Abstract

Pharmacologically increased estrogen levels have been shown to lower hepatic and plasma proprotein convertase subtilisin/kexin type 9 (PCSK9) levels in animals and humans. We hypothesized that physiological changes in estrogen levels influence circulating PCSK9, thereby contributing to the known wide inter-individual variation in its plasma levels, as well as to the established increase in LDL cholesterol (LDL-C) with normal aging. Circulating PCSK9, estradiol, and other metabolic factors were determined in fasting samples from 206 female and 189 male healthy volunteers (age 20-85 years), The mean levels of PCSK9 were 10% higher in females than in males (P < 0.05). PCSK9 levels were 22% higher in postmenopausal than in premenopausal (P < 0.001) females. Within the group of premenopausal females, circulating PCSK9 correlated inversely to estrogen levels, and PCSK9 was higher (305 ng/ml) in the follicular phase than in the ovulatory (234 ng/ml) or the luteal (252 ng/ml) phases (P < 0.05). Changes in endogenous estrogen levels during the menstrual cycle likely contribute to the broad inter-individual variation in PCSK9 and LDL-C in normal females. PCSK9 levels increase in females after menopause but not in men during this phase in life. This likely contributes to why LDL-C in women increases in this period.

------

§ Task brief:
Continue the abstract on estrogen and circulating PCSK9 levels, starting after its final sentence.

§ Supplied entries:
------

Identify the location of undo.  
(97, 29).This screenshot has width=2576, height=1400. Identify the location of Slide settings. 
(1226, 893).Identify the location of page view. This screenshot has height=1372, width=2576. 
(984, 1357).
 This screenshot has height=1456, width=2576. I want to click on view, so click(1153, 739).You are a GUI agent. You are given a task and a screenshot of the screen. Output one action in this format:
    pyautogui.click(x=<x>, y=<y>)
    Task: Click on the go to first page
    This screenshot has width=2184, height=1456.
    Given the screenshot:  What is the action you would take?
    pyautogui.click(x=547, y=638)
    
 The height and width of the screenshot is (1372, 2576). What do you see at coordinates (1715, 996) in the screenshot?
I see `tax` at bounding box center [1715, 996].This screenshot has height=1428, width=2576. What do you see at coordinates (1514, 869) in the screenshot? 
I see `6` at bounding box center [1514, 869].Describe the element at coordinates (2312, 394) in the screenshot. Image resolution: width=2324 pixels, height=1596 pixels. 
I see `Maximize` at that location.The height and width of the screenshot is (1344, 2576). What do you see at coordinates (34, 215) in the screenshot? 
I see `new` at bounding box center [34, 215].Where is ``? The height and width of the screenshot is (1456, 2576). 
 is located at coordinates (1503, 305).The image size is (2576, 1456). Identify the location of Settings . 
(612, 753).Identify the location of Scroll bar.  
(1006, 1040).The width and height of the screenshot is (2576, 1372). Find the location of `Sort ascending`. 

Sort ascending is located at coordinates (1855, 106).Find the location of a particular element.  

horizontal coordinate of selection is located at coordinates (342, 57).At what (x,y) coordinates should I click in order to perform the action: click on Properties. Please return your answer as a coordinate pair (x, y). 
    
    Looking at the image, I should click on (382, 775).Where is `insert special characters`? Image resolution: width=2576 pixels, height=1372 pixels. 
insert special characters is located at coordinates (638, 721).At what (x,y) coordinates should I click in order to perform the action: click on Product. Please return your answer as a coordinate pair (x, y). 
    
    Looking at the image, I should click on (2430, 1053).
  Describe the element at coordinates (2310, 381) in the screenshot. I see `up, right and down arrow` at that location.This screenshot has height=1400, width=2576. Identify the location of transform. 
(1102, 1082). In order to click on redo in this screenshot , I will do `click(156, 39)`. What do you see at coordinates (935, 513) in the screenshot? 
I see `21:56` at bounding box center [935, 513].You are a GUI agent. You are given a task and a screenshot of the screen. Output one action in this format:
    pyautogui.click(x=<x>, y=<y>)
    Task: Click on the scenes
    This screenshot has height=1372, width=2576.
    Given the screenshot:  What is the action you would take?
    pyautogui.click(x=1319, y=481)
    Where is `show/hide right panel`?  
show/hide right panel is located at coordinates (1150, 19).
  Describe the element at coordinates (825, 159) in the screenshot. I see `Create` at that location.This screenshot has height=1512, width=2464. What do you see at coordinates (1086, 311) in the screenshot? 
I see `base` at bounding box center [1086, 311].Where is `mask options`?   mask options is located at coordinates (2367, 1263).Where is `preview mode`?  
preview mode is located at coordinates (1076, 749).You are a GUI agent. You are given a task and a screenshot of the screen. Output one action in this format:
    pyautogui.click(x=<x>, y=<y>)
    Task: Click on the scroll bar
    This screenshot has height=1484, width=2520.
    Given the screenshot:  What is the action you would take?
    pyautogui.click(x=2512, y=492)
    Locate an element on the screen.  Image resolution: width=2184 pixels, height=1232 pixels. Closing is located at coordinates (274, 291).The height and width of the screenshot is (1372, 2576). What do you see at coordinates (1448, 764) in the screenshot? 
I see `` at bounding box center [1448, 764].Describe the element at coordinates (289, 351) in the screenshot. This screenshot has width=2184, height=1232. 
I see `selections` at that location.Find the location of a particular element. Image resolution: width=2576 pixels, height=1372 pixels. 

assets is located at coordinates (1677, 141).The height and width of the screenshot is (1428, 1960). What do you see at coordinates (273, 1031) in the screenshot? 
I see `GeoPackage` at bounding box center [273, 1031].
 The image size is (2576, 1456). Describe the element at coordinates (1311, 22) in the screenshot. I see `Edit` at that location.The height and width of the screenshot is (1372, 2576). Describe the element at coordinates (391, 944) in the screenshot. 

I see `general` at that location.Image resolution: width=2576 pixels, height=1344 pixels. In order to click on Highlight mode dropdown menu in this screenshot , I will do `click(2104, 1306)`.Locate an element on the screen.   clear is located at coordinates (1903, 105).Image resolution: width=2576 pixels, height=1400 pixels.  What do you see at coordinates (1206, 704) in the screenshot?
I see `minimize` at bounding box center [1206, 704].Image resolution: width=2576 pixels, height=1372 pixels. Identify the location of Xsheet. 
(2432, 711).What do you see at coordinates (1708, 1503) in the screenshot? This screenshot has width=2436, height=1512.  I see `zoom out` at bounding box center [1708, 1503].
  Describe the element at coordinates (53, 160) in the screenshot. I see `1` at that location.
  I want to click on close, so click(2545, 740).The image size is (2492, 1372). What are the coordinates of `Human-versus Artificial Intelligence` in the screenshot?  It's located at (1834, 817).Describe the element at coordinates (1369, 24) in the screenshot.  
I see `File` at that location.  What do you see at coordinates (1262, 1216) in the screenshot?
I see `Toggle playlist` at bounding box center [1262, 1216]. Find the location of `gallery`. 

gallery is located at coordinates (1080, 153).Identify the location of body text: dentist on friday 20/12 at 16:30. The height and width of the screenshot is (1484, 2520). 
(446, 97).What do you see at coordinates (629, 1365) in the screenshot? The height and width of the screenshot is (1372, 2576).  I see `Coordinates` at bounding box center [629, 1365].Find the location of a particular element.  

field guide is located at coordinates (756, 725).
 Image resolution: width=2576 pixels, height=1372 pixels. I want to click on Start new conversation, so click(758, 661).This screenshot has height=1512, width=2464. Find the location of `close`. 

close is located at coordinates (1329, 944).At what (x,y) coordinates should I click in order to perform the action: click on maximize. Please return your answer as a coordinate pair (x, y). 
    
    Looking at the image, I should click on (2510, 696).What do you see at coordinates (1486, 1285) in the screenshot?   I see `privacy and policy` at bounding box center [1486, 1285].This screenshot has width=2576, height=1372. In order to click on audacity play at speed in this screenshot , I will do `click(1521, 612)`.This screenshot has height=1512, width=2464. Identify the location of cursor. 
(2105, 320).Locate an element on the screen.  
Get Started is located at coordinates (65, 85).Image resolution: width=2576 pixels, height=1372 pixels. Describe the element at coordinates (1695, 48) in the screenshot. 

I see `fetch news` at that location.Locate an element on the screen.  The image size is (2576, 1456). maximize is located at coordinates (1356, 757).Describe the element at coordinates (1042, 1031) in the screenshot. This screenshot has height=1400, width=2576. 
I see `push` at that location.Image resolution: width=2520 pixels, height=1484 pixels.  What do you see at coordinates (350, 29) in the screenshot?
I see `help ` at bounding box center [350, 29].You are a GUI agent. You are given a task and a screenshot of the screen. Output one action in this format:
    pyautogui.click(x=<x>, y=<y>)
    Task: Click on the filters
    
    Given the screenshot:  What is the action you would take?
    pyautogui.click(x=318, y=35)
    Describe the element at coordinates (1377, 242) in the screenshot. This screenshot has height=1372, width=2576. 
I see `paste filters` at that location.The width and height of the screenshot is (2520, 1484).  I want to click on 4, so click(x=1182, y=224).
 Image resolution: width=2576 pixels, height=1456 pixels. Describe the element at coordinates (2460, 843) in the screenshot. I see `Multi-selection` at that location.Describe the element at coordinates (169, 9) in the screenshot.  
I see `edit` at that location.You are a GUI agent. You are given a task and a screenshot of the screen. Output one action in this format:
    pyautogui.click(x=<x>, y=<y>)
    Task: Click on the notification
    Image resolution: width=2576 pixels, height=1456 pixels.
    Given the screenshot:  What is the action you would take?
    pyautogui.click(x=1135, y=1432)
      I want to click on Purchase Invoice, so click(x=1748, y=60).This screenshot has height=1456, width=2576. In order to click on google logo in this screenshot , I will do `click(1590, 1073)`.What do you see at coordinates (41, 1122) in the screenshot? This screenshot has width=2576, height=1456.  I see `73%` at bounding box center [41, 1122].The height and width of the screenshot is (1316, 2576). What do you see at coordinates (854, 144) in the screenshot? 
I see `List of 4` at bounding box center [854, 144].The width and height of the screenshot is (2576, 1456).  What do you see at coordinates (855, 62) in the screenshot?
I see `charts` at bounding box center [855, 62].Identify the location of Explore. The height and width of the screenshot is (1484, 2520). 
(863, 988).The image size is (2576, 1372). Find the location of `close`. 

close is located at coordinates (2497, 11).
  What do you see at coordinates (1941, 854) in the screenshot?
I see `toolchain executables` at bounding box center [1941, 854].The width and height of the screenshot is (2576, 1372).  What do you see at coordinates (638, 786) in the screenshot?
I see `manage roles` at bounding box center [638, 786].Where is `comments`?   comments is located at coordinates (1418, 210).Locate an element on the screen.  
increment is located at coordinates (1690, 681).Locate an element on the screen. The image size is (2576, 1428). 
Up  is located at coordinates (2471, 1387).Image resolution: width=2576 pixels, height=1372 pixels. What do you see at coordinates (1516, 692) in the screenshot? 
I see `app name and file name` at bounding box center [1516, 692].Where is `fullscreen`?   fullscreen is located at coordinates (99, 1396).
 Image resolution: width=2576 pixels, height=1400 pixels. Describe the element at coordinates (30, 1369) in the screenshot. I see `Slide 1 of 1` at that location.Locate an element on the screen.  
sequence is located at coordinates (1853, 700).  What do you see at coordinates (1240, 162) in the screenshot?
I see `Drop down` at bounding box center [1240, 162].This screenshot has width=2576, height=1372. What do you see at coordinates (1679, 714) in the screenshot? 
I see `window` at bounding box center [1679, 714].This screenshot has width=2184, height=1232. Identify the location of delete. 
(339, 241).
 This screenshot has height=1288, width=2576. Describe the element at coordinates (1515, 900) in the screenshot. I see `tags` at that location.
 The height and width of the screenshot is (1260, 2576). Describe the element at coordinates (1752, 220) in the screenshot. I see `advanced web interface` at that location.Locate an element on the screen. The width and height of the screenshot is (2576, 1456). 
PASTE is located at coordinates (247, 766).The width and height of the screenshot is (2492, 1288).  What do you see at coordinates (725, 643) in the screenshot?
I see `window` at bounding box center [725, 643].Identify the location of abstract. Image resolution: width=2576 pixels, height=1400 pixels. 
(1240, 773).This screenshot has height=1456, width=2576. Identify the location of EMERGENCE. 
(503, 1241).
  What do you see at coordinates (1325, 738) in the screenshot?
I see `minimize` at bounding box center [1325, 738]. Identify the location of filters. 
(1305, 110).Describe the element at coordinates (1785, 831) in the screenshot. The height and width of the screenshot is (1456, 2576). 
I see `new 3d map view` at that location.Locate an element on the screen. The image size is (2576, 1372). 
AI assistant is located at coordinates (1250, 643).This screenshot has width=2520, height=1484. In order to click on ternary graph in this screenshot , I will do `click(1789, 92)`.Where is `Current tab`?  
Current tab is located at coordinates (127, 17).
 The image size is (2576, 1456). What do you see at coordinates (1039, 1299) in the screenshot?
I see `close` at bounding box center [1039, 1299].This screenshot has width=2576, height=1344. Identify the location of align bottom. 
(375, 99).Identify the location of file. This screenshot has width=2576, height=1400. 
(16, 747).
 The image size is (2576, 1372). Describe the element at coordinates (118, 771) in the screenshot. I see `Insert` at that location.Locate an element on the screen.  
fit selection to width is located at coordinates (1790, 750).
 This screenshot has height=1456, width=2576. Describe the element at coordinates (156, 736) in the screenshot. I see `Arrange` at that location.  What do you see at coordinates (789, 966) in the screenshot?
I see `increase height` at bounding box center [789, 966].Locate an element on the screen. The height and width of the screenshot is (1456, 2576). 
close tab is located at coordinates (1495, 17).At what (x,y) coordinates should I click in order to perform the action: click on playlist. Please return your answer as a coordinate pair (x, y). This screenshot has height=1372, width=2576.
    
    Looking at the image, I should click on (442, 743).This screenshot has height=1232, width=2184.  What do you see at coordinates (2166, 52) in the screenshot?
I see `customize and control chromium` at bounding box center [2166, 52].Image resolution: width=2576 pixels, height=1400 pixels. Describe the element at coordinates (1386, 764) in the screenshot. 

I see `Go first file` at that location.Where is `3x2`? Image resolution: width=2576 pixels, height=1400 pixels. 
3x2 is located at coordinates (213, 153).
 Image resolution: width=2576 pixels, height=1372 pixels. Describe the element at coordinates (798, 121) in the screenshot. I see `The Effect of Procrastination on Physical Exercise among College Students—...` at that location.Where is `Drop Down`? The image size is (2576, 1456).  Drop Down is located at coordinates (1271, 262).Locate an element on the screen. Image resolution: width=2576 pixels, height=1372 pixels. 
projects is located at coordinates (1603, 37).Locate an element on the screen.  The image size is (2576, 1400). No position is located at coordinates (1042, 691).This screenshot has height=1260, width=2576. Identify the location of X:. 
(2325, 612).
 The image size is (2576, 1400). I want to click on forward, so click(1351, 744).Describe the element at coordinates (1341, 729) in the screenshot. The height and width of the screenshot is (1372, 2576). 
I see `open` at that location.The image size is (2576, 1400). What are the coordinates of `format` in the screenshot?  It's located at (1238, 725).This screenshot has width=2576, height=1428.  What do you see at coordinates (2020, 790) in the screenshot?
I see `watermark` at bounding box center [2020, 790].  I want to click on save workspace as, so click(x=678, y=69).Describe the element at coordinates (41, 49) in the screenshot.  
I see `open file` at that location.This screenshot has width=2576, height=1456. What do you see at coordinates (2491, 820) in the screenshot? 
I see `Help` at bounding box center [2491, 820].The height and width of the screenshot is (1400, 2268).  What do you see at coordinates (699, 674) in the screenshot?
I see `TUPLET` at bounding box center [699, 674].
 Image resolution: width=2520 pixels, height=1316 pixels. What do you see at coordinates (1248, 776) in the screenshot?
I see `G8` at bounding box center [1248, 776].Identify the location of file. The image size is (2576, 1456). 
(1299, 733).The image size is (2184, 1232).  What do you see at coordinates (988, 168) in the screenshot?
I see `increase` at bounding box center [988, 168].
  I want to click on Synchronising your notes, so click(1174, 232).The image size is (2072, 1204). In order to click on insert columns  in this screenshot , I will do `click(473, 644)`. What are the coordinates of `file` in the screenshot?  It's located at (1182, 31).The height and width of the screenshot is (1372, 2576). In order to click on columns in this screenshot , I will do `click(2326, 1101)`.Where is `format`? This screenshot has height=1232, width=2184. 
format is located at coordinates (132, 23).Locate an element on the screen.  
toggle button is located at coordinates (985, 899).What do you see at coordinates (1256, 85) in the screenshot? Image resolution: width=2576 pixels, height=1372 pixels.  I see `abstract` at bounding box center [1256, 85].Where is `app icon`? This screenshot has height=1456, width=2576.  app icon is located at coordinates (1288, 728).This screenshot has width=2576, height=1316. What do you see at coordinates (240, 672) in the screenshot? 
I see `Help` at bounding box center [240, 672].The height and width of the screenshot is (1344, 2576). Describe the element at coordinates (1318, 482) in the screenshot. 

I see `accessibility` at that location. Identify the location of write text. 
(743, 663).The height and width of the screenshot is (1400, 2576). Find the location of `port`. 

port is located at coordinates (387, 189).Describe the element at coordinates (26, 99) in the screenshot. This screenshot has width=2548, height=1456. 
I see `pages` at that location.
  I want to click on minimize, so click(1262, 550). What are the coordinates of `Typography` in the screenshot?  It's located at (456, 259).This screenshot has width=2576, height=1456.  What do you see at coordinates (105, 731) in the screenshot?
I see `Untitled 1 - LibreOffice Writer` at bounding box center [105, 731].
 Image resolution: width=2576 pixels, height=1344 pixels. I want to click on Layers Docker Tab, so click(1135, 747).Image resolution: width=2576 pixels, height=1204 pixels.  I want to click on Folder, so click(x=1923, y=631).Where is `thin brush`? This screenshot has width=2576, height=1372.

------

§ Answer to the problem:
Highlights

  • Increased estrogen levels have been shown to lower hepatic and plasma proprotein convertase subtilisin/kexin type 9 (PCSK9) levels in animals and humans

  • We aimed to evaluate whether the physiological changes of estrogen levels that occur during the menstrual cycle or with normal aging are linked to changes of circulating PCSK9 and LDL cholesterol (LDL-C)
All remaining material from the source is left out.